*** DATA Section Begins ***
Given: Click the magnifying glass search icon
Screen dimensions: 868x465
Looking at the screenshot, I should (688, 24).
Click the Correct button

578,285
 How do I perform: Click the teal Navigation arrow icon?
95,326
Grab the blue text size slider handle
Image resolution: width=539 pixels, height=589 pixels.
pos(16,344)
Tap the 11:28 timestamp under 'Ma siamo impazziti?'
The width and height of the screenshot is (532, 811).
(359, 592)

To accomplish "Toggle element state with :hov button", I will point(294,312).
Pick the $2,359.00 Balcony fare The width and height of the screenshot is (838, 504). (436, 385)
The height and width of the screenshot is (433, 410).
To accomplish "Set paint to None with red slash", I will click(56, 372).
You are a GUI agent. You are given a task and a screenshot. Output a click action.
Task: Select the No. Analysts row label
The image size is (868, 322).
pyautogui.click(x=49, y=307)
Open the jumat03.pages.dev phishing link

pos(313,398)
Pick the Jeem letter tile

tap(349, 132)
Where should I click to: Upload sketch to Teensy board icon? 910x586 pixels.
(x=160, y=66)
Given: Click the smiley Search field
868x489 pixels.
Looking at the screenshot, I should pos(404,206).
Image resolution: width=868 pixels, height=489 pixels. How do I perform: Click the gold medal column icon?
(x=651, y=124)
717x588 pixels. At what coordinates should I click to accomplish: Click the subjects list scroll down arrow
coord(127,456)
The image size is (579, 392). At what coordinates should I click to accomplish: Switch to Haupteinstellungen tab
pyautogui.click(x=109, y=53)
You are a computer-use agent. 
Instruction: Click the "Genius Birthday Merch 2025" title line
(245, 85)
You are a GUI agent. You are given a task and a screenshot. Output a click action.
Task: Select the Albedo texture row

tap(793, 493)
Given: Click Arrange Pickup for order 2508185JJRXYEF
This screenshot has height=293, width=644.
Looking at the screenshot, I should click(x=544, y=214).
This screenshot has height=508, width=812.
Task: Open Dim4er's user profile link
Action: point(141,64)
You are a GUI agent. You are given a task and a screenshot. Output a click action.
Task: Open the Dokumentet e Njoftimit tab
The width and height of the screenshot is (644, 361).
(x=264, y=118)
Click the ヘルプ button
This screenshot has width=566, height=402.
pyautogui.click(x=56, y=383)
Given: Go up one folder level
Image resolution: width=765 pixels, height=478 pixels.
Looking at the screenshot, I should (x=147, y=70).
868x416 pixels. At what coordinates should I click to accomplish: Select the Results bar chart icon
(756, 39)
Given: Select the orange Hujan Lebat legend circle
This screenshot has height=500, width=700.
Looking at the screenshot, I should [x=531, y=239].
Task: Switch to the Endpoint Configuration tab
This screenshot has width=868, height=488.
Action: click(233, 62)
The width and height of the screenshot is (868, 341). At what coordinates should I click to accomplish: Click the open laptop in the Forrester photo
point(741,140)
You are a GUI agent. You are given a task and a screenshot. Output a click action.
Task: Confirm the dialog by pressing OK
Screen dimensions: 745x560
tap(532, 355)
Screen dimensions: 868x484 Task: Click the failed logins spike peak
*** DATA Section Ends ***
Look through the records and give only the number of lines where the string "will" appears.

2